1 teaspoon of pumpkin pie spice (feel free to add other spices such as cinnamon, cloves, ginger, allspice, etc.)

Mix the pumpkin, vanilla pudding mix and spices in a bowl. After mixed, fold in the whipped topping until combined. Refrigerate until ready to serve. Serve with gingersnaps, graham crackers or pretzel sticks.

S’mores Dip

A great way to enjoy s’mores without the hassle of a camp fire (although I kind of enjoy the smell of camp fire.)
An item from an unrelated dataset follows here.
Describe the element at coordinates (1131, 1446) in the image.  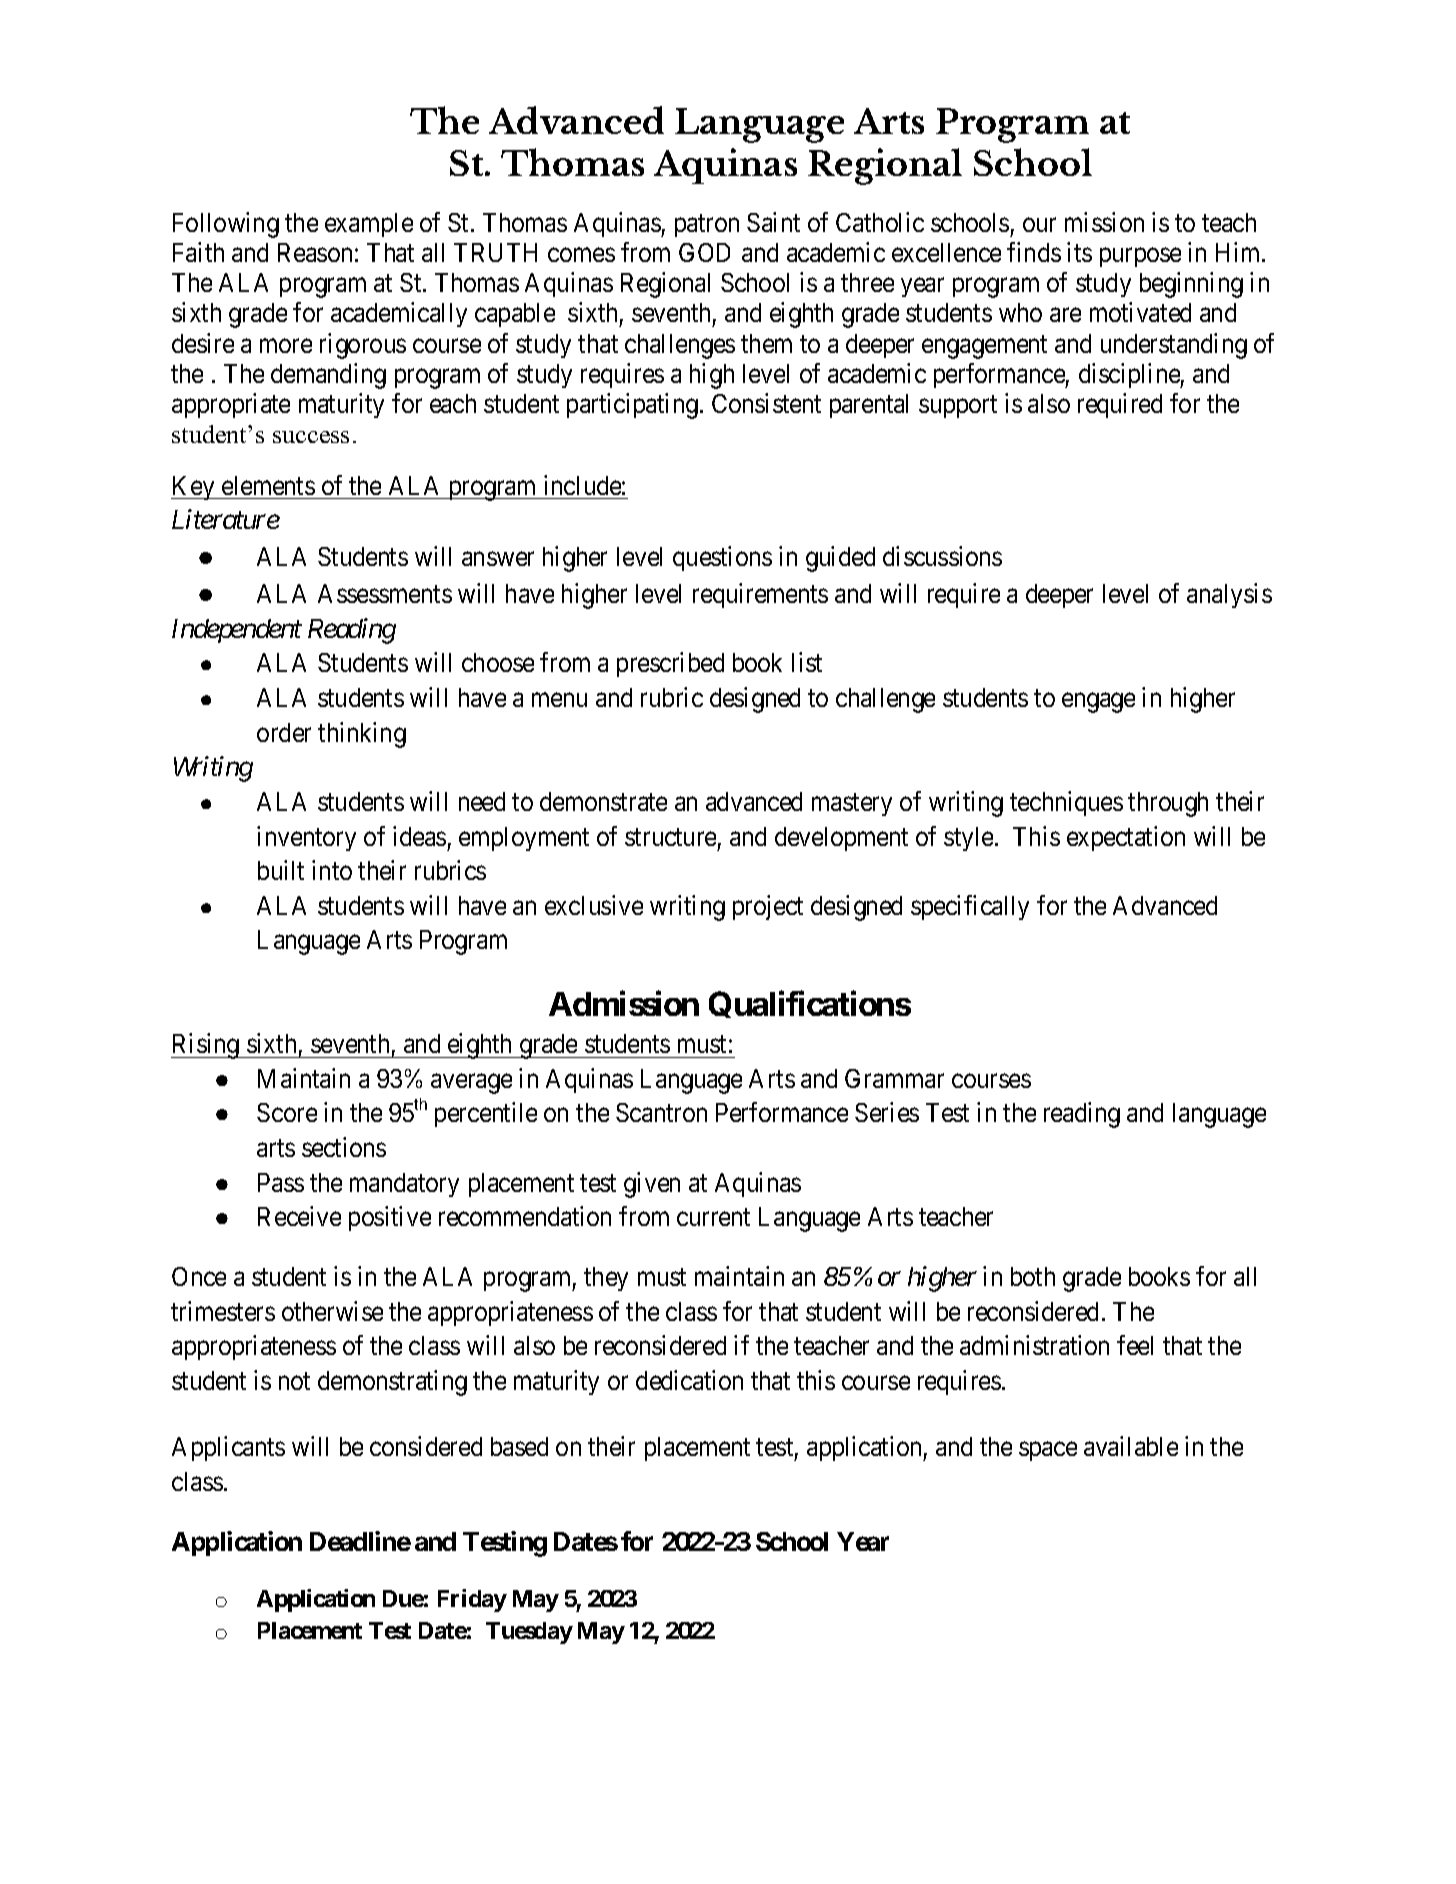
I see `available` at that location.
1 bag (11.5oz) of milk chocolate chips

1 (14oz) can of sweetened condensed milk

1 (7oz) jar of marshmallow fluff

Combine the chocolate chips and sweetened condensed milk in a heat proof bowl (preferably the one you will be serving it in, such as a nice ramekin), and heat in the microwave for 30 seconds. Stir until smooth (or microwave in 30 second increments) until the chocolate is completely melted. Put spoonfuls of marshmallow fluff on the top and stir into the chocolate (not completely though, only to make a sort of marbled look). Serve with graham crackers.

Snickers Dip

If Snickers aren’t your thing, you could also make this with Milky Way, Three Musketeers or any of your favorite candies.

2 (8oz) packages of cream cheese, softened

1 (16oz) container of frozen whipped topping (such as Cool Whip), thawed

¼ cup of brown sugar

1 bag of mini (fun size) snickers bars, chopped

**I use the mini candy bars because I find them easier to work with, but you could use regular size as well. It would take about 6 regular candy bars to be the same amount. Also, I recommend using a food processor to chop the bars up. I do a rough chop with a knife and then throw them in the food processor. And it is loud, so beware!

Mix the snickers, cream cheese and brown sugar together and then fold in the whipped topping.

**I recommend to make this dip at least 24 hours before serving so the flavors can “melt” together**

 

Tiramisu Dip

If you don’t have the time or patience for a real tiramisu, turn it into dip!

1 ½ cups of mascarpone cheese (or one 12oz container)

1 cup ricotta cheese (8oz)

½ cup granulated sugar

2 tablespoons of brewed espresso (if you can’t readily get your hands on that, just use some of the coffee you brewed this morning, or yesterday for that matter)

2 tablespoons of Khalua

1 teaspoon of cocoa powder

½ cup finely chopped bittersweet chocolate

Place mascarpone in a stand mixer fitted with a whisk attachment and whip on low speed until smooth, about 30 seconds. Add ricotta, sugar, espresso and Kahlúa. Increase speed to high and beat until stiff peaks form, about 3 minutes. Transfer to your serving dish and sprinkle with cocoa powder and chopped chocolate. Serve with lady fingers, shortbread cookies or fruit.